We like Brighton, London, Biarritz, Antibes, Venice, Prague, the Dutch isle of Texel, St Petersburg & many many other places, that we visit each in a longterm cycle of holidays. When we are on one spot, we imagine living there. After some time spent we move to the next one. That's how our way of living actually looks like: lots & lots of short holidays in an most relaxed & intensely enjoying manner...


----------



## Krummhorn

EricABQ said:


> For me it would be the San Juan Islands of Washington State . . . I actually fully intend to retire in the San Juans, . . .
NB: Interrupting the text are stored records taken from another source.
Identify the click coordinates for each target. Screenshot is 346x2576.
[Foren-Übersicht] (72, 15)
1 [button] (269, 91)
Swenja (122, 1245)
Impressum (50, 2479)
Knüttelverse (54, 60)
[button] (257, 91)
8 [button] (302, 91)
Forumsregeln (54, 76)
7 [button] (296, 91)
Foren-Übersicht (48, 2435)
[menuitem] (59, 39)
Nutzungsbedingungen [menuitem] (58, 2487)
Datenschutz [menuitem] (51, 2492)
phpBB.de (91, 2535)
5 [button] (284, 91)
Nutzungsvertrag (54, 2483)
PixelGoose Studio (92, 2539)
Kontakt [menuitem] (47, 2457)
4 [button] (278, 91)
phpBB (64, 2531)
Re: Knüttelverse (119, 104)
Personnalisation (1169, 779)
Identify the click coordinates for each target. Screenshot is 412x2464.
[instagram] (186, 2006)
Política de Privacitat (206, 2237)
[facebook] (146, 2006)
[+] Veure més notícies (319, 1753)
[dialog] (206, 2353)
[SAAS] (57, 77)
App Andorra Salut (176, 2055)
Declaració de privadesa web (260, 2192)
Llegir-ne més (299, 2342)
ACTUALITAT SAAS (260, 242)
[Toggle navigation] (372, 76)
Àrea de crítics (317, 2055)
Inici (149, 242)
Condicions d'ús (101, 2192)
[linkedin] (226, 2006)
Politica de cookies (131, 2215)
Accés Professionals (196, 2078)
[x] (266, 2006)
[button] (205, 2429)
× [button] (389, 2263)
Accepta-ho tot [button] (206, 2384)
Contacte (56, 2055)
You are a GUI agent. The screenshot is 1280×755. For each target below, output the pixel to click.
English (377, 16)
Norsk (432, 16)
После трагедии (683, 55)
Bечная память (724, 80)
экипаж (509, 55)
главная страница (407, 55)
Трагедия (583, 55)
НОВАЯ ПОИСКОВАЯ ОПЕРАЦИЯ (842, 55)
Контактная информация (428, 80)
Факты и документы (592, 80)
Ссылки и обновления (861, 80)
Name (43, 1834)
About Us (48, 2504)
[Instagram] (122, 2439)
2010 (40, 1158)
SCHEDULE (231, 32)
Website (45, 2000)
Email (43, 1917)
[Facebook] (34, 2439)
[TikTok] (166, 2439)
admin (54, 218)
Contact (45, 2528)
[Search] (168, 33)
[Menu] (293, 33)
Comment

Orcas would be my choice ... far enough from civilization, but still with some amenities for local shopping, dining. 
Used to live in Anacortes - beautiful country up there.


----------



## PetrB

jani said:


> Life is a team sport.


The team does not have to comprise 11,864.4 people per square mile, though, which is the density of the city in which I live.

Ireland's entire population is about the same number as those who live within the city limits of where I live. My home city, plus all its suburban and the collective nearby small-townships just about equals the entire population of Finland (5.4 million.)

Mexico City, Mexico; population, 8,864,370

Cairo, Egypt; population, 9,120,350

"Crowded' is relative.

If you are in a village of two hundred and fifty people and have no one around you sharing your particular interests, nor are they interested in your personal pursuits, one may as live in a hut on a hill or in a tree-house with no one else around, since the effect is virtually the same, and one is spared the clutter of the other entities 

And only to a degree... The trouble with all team analogies is it makes out whatever the point of the analogy as about to be as important as a high school swim meet or volleyball game.

If I owned a new station, all broadcasting announcers would be docked pay every time they used a sports analogy other than when directly reporting on sport, when it is of course no longer an analogy.


----------



## EricABQ

Krummhorn said:


> Orcas would be my choice ... far enough from civilization, but still with some amenities for local shopping, dining.
> Used to live in Anacortes - beautiful country up there.


Orcas would be very nice, but I think for convenience we will go with Anacortes. We don't want to be too isolated from family we may wish to visit, and the bridge to Fidalgo island makes it much easier to get to I-5.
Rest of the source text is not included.